WRITTEN INSTRUCTION: From the listing below, pull out each line that contains the word "dropdown" and copy it in full.

DATA PROVIDED:
╭──
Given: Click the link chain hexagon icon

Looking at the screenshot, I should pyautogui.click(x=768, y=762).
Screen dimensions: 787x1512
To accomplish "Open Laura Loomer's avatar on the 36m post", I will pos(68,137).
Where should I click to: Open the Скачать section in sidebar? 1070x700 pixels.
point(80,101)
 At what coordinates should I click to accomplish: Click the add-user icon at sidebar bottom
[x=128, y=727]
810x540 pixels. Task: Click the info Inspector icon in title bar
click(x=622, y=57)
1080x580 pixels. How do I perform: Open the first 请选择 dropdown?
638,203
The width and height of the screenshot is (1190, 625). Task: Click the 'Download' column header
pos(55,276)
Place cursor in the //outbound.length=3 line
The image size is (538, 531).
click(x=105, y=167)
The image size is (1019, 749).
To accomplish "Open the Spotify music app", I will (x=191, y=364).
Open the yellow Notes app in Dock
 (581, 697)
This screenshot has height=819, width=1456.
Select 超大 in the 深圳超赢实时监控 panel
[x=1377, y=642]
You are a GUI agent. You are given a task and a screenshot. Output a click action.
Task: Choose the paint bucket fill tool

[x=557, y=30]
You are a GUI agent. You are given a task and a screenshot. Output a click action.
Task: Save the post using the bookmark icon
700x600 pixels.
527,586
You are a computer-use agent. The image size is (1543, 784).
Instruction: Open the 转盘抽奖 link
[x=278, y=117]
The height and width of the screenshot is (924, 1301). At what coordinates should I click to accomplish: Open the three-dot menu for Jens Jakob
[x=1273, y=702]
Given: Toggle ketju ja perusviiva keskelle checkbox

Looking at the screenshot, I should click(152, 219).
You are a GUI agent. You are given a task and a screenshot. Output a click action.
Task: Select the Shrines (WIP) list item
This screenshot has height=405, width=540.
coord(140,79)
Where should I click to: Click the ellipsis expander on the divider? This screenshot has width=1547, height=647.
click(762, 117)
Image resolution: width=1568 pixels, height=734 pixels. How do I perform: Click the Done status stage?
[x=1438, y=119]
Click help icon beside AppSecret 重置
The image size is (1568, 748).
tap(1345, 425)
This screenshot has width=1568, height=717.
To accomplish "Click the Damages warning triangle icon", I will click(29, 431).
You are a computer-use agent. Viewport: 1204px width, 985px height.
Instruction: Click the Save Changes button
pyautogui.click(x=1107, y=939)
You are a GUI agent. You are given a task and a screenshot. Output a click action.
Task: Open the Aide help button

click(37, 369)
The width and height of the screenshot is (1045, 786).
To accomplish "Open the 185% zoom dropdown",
╰──
OUTPUT FOR THIS EXERCISE:
1080x580 pixels. How do I perform: Open the first 请选择 dropdown?
To accomplish "Open the 185% zoom dropdown",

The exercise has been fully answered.